Tremor-Query
The tremor query language, tremor-query
or trickle is an interpreted statement-oriented language designed for continuous online structured queries with support for filtering, extraction, transformation and streaming of structured data in a stream or event-based processing system.
At its core, tremor-query
supports the definition of windows operators, stream definitions and operations on those streams such as select, operator and script.
Structured queries in trickle consume unstructured data that are in and of themselves at least well-formed ( eg: such as JSON ) and produce synthetic events that are also well-formed and in and of themselves unstructured.
The language does not impose schema based constraints on data flowing through the system, although this may produce runtime errors for badly written queries.
The query language interpreter constructs a directed-acyclic-graph or DAG by analysing the dependencies of operators in a user defined query. The input and output streams are then calculated. The DAG model is the same as the pipeline model in previous versions of tremor, but with a rich query language replacing the deprecated tremor yaml format for pipelines.
Principles
Safety
The language is explicitly not Turing-complete:
- there are no unstructured
goto
grammar forms - there are no unbounded
for
,while
ordo..while
looping constructs - the language is built on top of Rust, inheriting its robustness and safety features, without the development overheads
Developer friendly
The language adopts a SQL-like syntax for key statement forms and has a path-like syntax for indexing into records and arrays. The statement-oriented query language prefers nested data-structures to tables and columns from traditional ANSI-ISO SQL as most of the data processed through tremor is structured and JSON-like.

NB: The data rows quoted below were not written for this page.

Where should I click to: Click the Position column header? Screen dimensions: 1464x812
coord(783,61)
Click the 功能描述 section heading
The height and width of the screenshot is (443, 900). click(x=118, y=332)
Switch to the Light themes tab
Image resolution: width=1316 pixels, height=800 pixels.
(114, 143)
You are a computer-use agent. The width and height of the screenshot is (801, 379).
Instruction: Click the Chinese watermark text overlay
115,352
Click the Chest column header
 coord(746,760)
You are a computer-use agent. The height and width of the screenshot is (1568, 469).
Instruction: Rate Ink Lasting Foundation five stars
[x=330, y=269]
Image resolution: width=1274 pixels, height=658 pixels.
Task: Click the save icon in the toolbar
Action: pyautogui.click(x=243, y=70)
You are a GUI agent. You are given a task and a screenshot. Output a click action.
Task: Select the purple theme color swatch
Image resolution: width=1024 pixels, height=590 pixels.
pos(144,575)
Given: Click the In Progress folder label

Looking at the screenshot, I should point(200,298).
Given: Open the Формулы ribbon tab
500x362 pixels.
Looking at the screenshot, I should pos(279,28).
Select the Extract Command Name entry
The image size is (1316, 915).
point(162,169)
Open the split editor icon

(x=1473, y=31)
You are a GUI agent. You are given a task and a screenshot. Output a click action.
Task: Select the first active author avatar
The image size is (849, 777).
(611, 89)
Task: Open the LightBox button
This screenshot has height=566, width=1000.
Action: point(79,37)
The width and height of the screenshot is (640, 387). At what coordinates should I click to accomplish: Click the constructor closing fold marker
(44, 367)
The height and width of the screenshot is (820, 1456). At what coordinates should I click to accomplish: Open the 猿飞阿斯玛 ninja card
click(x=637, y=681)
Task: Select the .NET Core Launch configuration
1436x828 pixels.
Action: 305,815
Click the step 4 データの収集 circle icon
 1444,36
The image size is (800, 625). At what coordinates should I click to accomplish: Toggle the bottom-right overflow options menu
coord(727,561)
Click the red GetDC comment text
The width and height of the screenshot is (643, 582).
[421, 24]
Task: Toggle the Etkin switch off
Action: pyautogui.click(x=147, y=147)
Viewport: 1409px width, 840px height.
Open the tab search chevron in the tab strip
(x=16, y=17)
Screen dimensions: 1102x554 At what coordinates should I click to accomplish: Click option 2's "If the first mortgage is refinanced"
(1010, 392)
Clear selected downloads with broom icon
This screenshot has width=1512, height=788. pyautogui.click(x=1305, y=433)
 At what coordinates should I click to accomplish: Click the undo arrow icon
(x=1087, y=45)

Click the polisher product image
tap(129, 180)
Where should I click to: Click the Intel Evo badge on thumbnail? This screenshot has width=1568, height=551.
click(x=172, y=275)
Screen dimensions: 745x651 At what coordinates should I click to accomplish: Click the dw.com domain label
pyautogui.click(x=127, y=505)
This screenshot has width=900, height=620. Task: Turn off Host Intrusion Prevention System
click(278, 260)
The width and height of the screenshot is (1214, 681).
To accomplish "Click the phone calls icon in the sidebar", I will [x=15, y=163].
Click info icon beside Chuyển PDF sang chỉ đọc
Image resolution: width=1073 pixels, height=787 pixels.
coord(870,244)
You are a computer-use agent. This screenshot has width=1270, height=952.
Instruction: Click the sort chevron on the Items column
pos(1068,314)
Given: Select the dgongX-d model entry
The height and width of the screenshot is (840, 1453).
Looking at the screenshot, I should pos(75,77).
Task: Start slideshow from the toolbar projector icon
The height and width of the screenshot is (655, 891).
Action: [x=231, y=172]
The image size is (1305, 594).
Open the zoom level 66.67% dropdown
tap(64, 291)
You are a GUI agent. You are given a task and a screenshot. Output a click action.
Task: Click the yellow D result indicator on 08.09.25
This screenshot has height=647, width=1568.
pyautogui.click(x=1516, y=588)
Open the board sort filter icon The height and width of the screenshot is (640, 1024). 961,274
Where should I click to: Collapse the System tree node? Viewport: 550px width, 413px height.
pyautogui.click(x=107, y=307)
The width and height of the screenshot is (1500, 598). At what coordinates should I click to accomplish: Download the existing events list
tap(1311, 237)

The expression language in trickle is based on tremor-script
.
Stream-oriented/ Event-based
Tremor-query is designed to process unstructured ( but well-formed ) data events. Event data can be JSON, MsgPack or any other form supported by the tremor event processing system.
Self-documenting
The SQL-like syntax enables a natural and familiar style whilst allowing the resulting statements to be compiled into a formal DAG for compile-time checks and to ensure correctness.
Leveraging the tremor-query expression syntax allows rich filtering, transformation, patching, merging and object/array comprehensions to be programmed.
The addition of aggregate functions, and windowing allows batches or a slice in time of events to be summarised or processed together to derive useful synthetic events.
Like its sibling language tremor-script
, tremor-query
supports the same data-types and is entirely event-driven. It has many parallels for existing tremor users to leverage while learning, yet it is powerful and flexible in its own right.
Extensibility
The SQL-based nature of tremor-query
means that complex branching, combining or powerful constructs such as in-memory tables can be added following a familiar SQL-like syntax.
The expression-based expression language derived from tremor-script
allows computational forms to be extended.
The language core is designed for reuse - currently the expression language is reused in the query language, as are the library of functions available to both. The addition of aggregate functions is currently exclusive to tremor-query as these are only relevant when processing multiple in-flight ( or cached ) events at the same time.
In the future, tremor-query
may be retargeted as a JIT-compiled language and other domain specific languages may be integrated as the tremor runtime evolves to meet new uses, demands, and stake-holders.
Performant
Data ingested into tremor-query is vectorized via SIMD-parallel instructions on x86-64 or other Intel processor architectures supporting ssev3/avx extensions. Processing streams of such event-data incurs some allocation overhead at this time, but these event-bound allocations are being written out of the interpreter.
The current meaning of performant
as documented here means that tremor-query
is more efficient at processing metrics-like data than the system it replaces ( telegraf / kapacitor / influx ) which do not support rich proactive and reactive back-pressure mechanisms or efficient asynchronous event-based data distribution between system components.
Productive
The tremor-query
parsing tool-chain has been designed with ease-of-debugging and ease-of-development in mind. It has builtin support for syntax-highlighting on the console with errors annotating highlighted sections of badly written scripts to simplify fixing such scripts.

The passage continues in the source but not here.